EXERCISE AIM ▸
Please write out all of the data below word for word, but leave out the pictures.
++++
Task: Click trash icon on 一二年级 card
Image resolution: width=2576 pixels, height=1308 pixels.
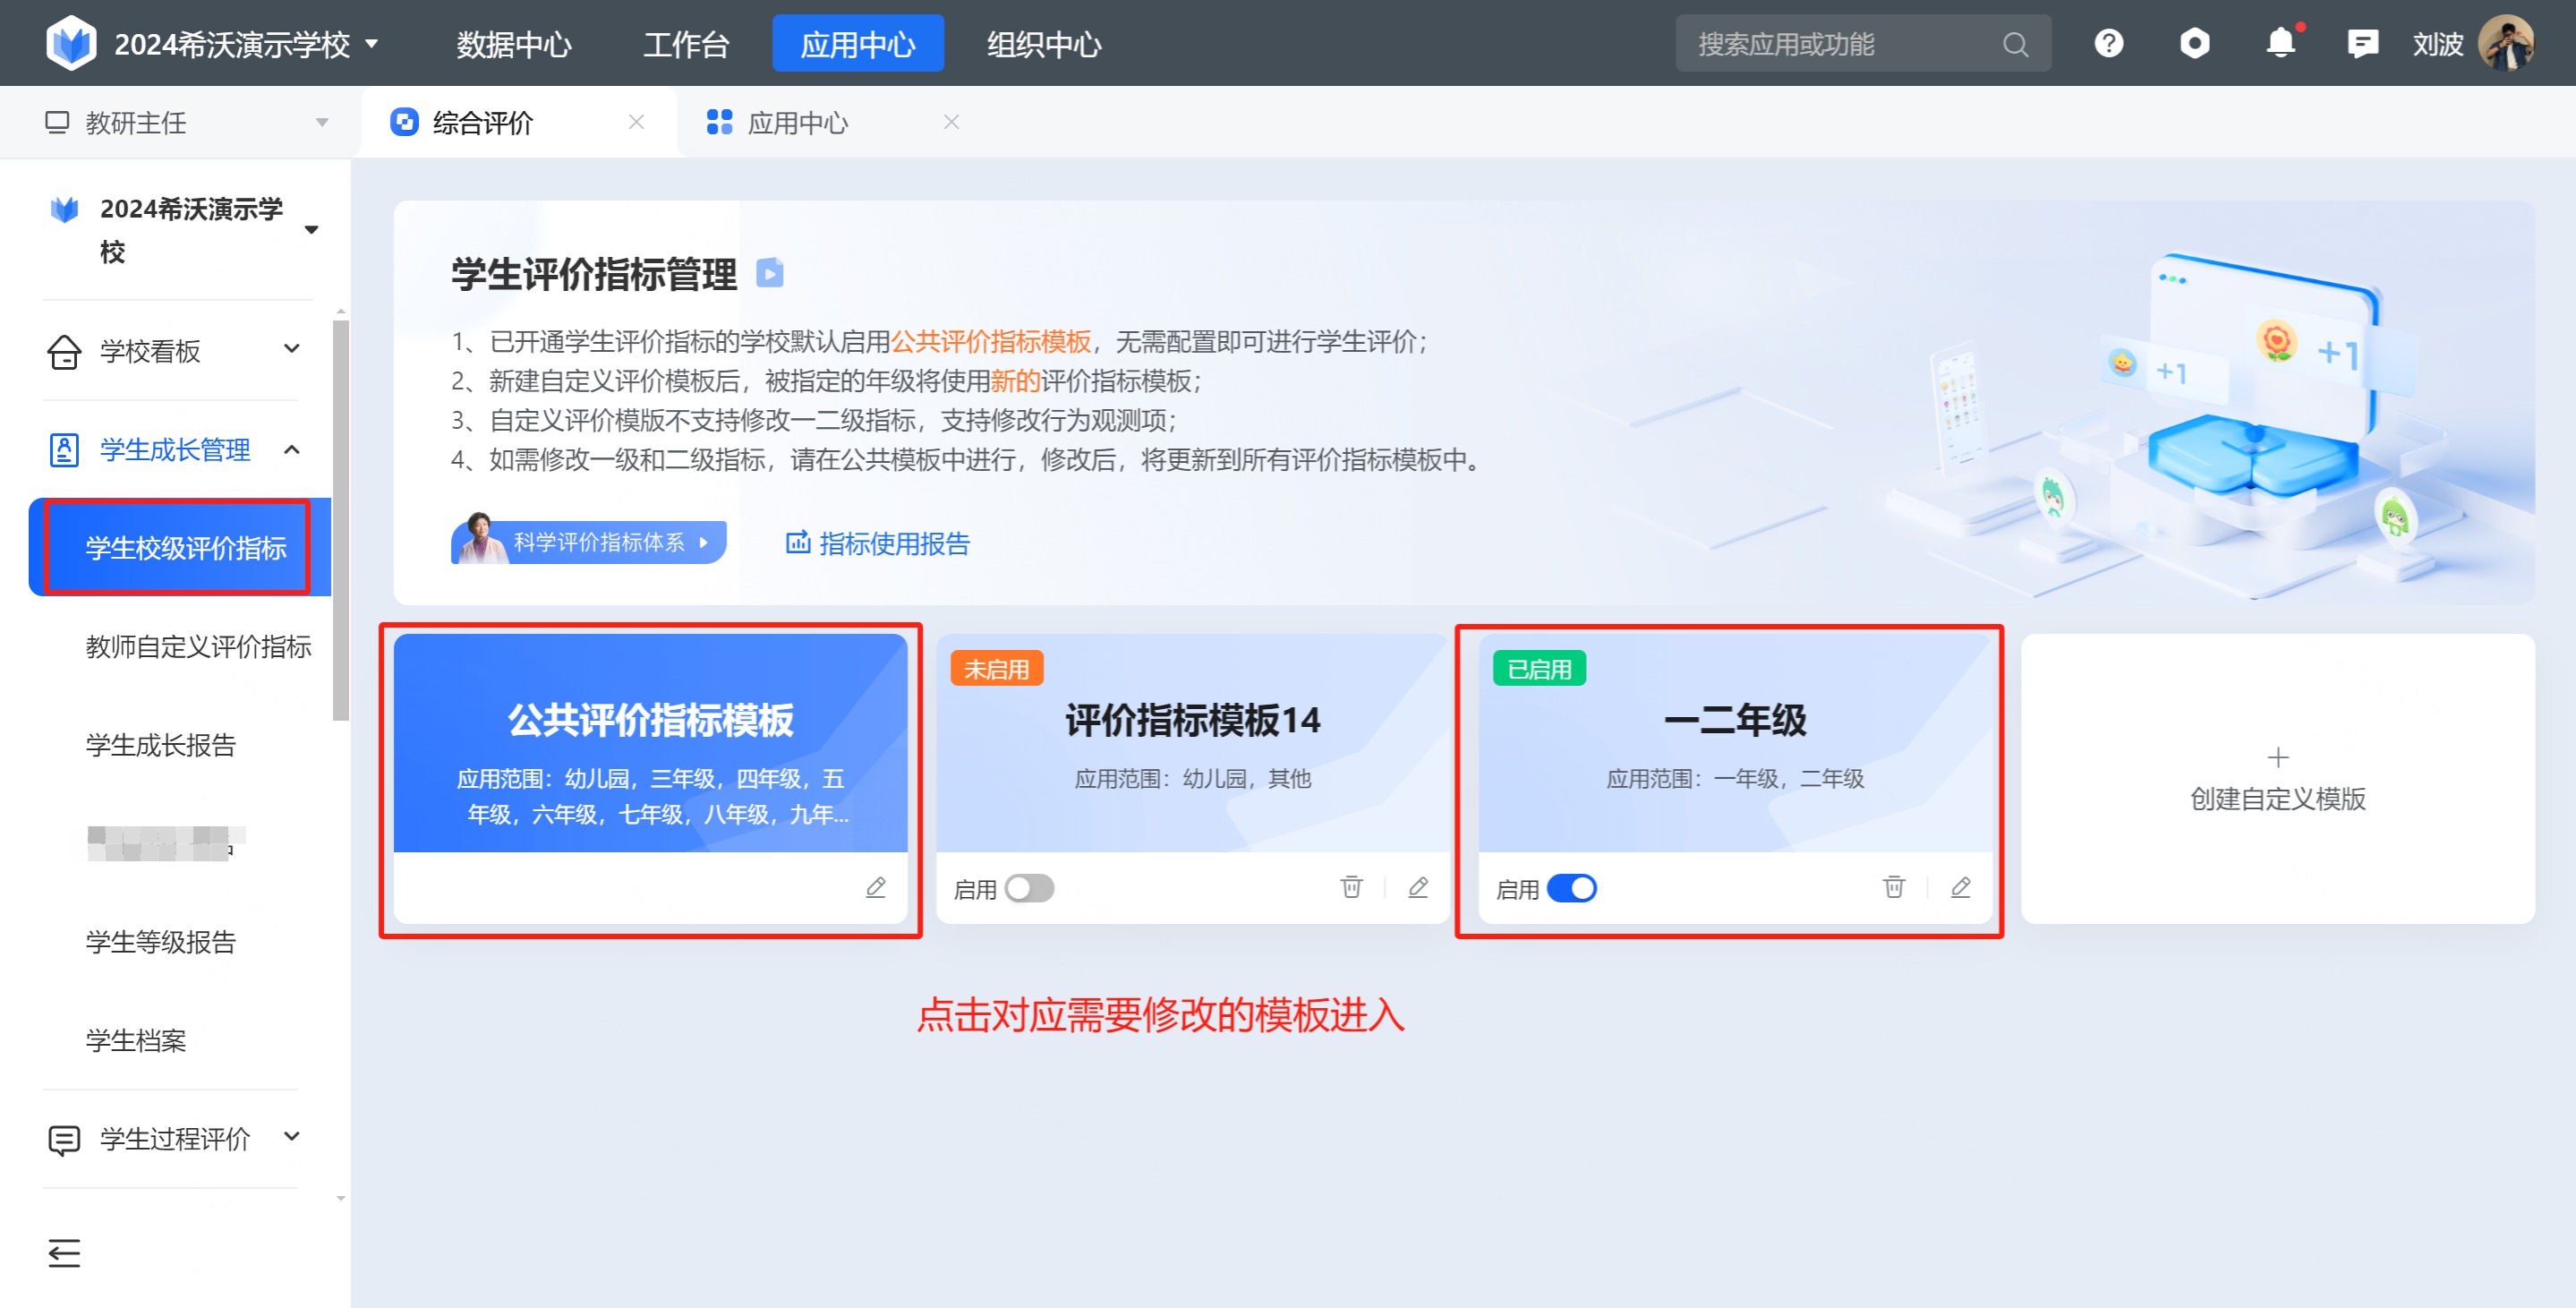Action: tap(1893, 887)
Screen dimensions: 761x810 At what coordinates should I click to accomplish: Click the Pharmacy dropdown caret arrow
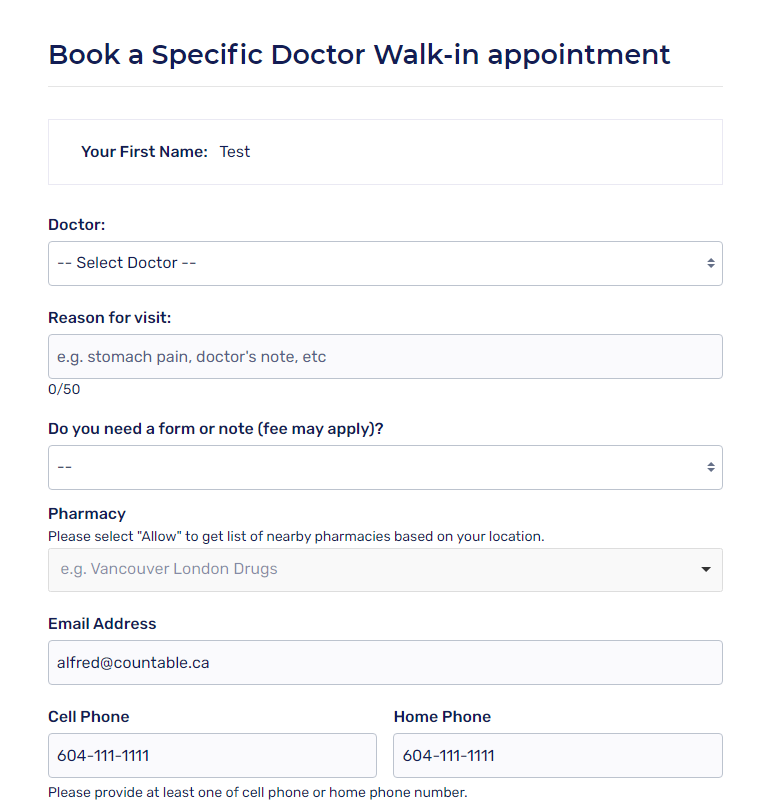click(x=706, y=570)
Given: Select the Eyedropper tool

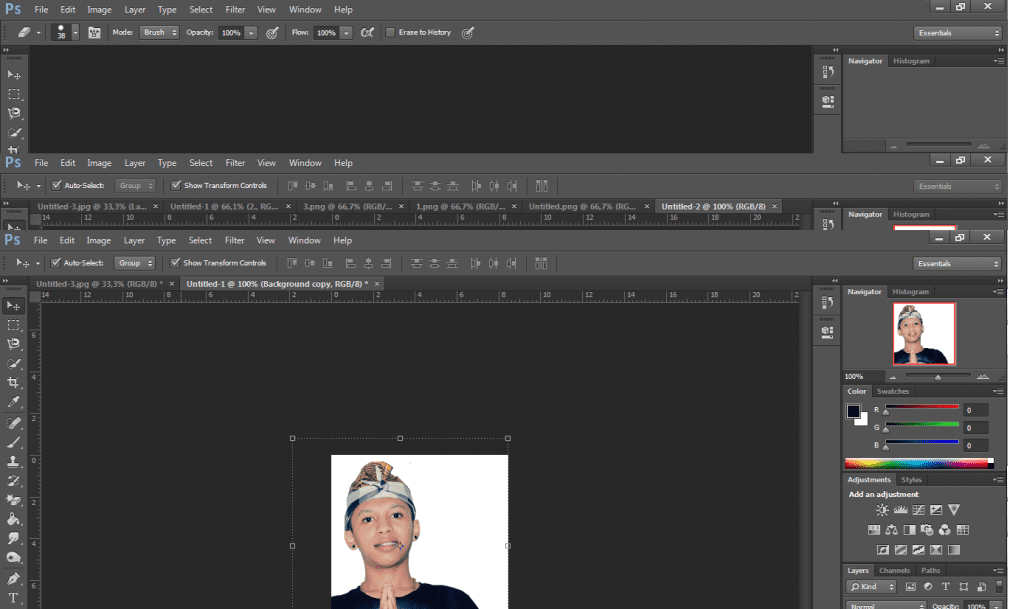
++++
TASK SOLUTION ▸
Task: Click trash icon on 一二年级 card
Image resolution: width=2576 pixels, height=1308 pixels.
Action: tap(1893, 887)
Screen dimensions: 761x810 At what coordinates should I click to accomplish: Click the Pharmacy dropdown caret arrow
click(x=706, y=570)
Given: Select the Eyedropper tool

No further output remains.